Au primaire, dans le public, les élèves apprenaient de bonnes habitudes d’esprit. Ils étaient formés dans le but d’avoir « une intelligence ouverte et éveillée, des idées claires, du jugement, de la réflexion, de l’ordre et de la justesse dans la pensée et dans le langage »50(Gbikpi-Benissan, 2011). A ce niveau, il y a non seulement l’apprentissage du Français mais aussi la préparation des jeunes à être de bons travailleurs dans leur milieu. Le supérieur est réservé aux élèves qui ont eu le certificat. Là, ils faisaient une formation de trois ans au terme desquels, ils pouvaient devenir enseignants ou auxiliaires dans le secteur santé ou administratif. Les élèves les plus doués passaient le concours pour aller à William Ponty à Dakar, ou à Bamako selon les filières dans lesquelles ils étaient qualifiés51 (Gayibor et al. p.170).
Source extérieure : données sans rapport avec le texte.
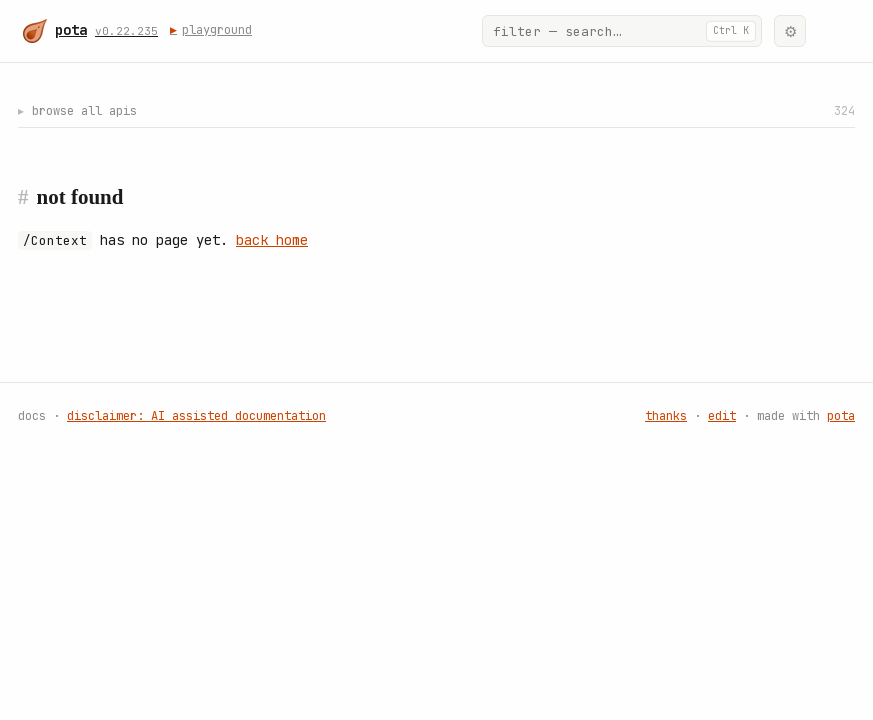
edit (722, 417)
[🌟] (834, 31)
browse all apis (436, 111)
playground (213, 30)
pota (841, 417)
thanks (666, 417)
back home (272, 241)
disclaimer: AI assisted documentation (196, 417)
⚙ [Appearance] (790, 31)
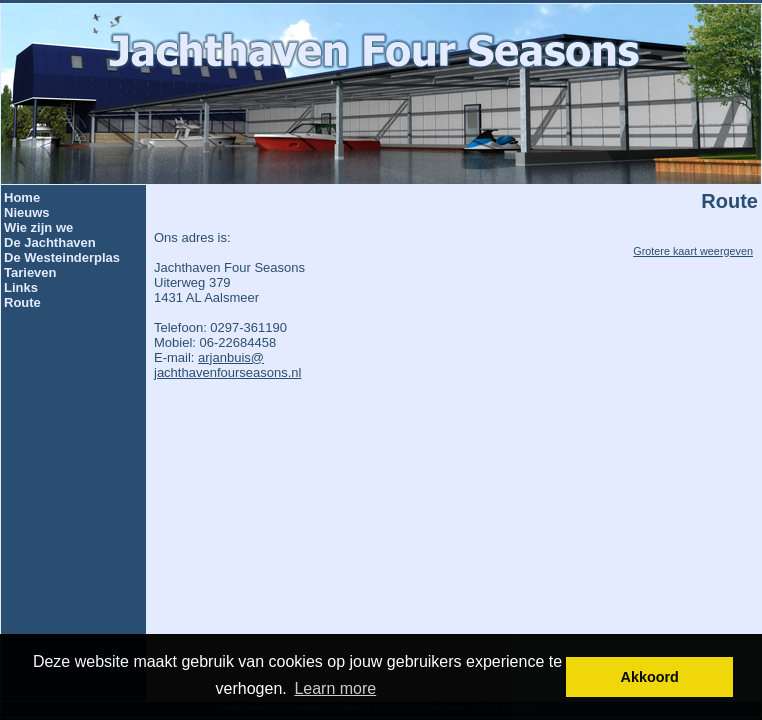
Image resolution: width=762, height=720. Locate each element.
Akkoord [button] (650, 677)
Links (21, 287)
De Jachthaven (50, 242)
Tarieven (30, 272)
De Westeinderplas (62, 257)
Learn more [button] (335, 688)
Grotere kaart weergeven (693, 251)
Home (22, 197)
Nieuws (27, 212)
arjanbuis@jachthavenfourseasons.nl (227, 365)
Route (22, 302)
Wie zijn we (38, 227)
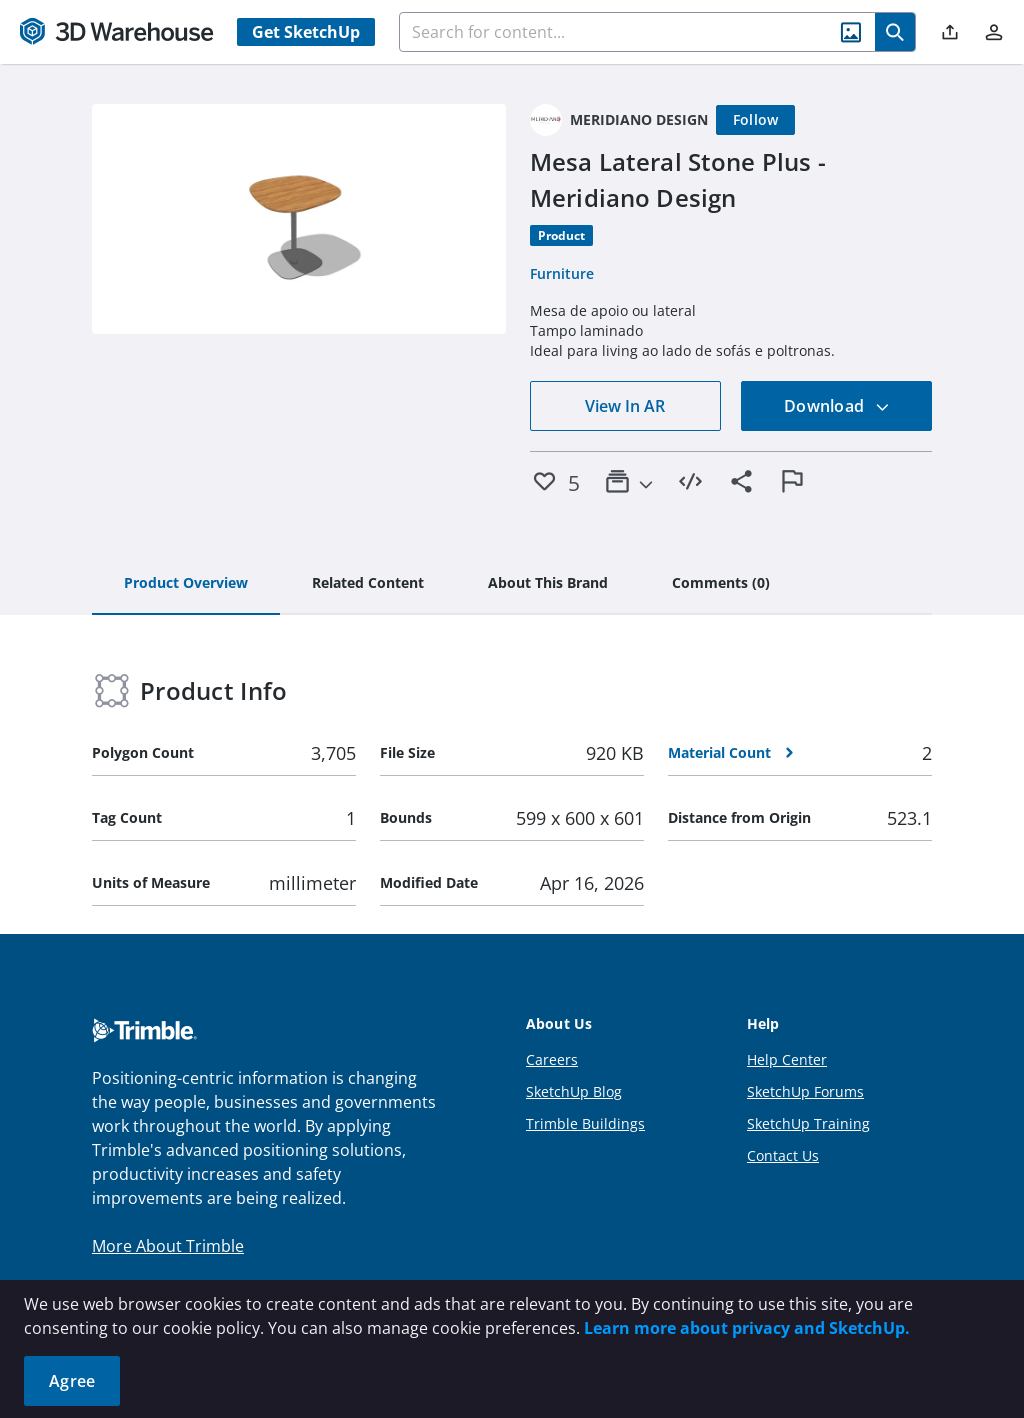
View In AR (625, 406)
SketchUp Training (808, 1123)
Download (837, 406)
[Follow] (756, 120)
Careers (552, 1059)
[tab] (186, 584)
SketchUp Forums (805, 1091)
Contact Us (783, 1155)
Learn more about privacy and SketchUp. (747, 1328)
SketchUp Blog (574, 1091)
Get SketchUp (306, 32)
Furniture (562, 273)
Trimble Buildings (585, 1123)
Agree (72, 1381)
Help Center (787, 1059)
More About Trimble (168, 1246)
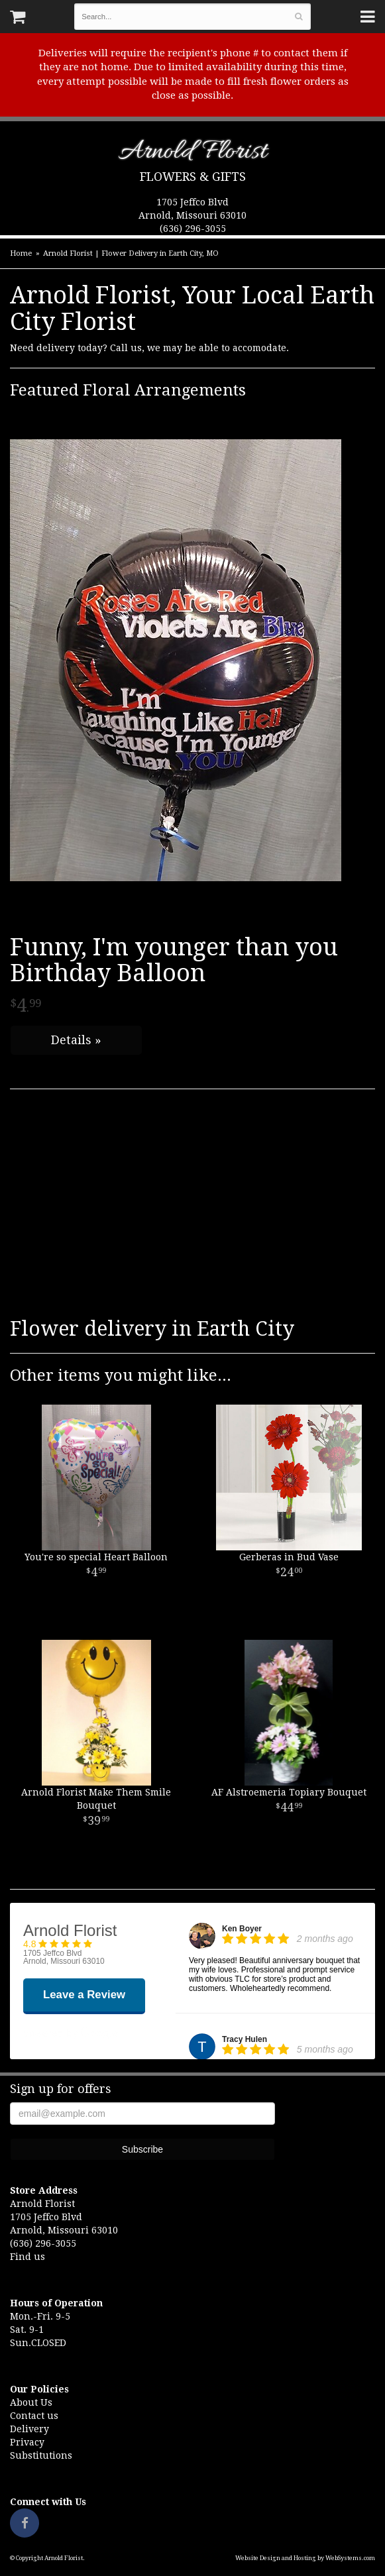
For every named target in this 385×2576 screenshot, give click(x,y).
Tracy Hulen (244, 2039)
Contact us (34, 2415)
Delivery (29, 2429)
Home (21, 253)
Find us (27, 2256)
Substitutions (41, 2455)
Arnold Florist (192, 154)
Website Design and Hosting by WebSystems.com (305, 2558)
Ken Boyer (242, 1928)
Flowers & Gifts (193, 177)
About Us (31, 2402)
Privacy (27, 2442)
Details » (76, 1040)
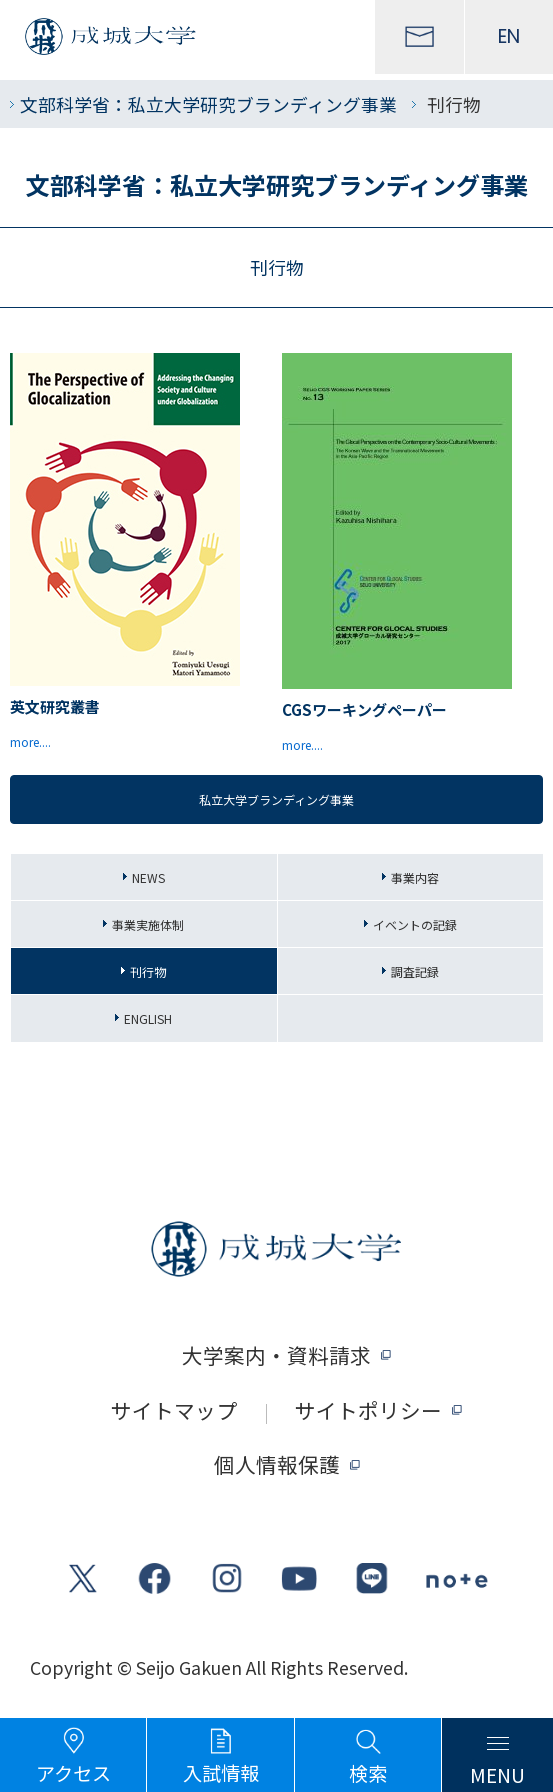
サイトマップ (174, 1410)
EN (509, 36)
On retrouve dans l’ouvrage la Conquête morale de Hardy (1917), premier inspecteur de l’enseignement en AOF, l’objectif de l’école :

« Nous imposons à l’école d’étroites obligations. … Nous nous efforçons de l’apparenter de plus en plus étroitement aux intentions essentielles de notre œuvre coloniale, de l’enraciner en pleine terre de réalité, de faire de son enseignement tout entier une préparation aux modes d’existence qui nous paraissent désirables pour les indigènes »52 (Hardy, 1917, p :350)

En résumé, le programme dans les écoles était dirigé vers les impératifs culturels, économiques et à la recherche de rendement. A l’origine, il devait être homologué sur la scolarisation en métropole c’est-à-dire selon le principe de laïcité (Spaëth, 2000). Cependant, la pratique sur le terrain était tout autre. Dans le fond, il était seulement manuel et non orienté vers le travail intellectuel (Gbikpi-Benissan, 2011). Seule l’élite avait accès au travail intellectuel. Envisageant une politique ambitieuse (Gayibor, 1997, p.170), les colonisateurs français ont voulu homologuer la scolarisation dans les colonies sur le modèle des écoles françaises. Si dans son organigramme, l’école était arrimée sur celle en place en Métropole, la pédagogie d’enseignement par contre était différente dans la forme puisque le but visé était d’avoir de la main d’œuvre bon marché par la pratique de la politique assimilationniste53.

50 Extrait des instructions officielles (cité dans Desclos et al. 1933, Atlas de l’enseignement en France : 87) Cité par, Système

scolaire au Togo sous mandant Français, tome 1, Paris, L’Harmattan, 2011, p.41.

51 Gayibor, N. L., Aduayom, M., Ahadji, V., Ali-Napo, P., Amegan, K., Amegbleame Essilivi, A., ... & Marguerat, Y. (1997).

Le Togo sous domination coloniale (1884-1960).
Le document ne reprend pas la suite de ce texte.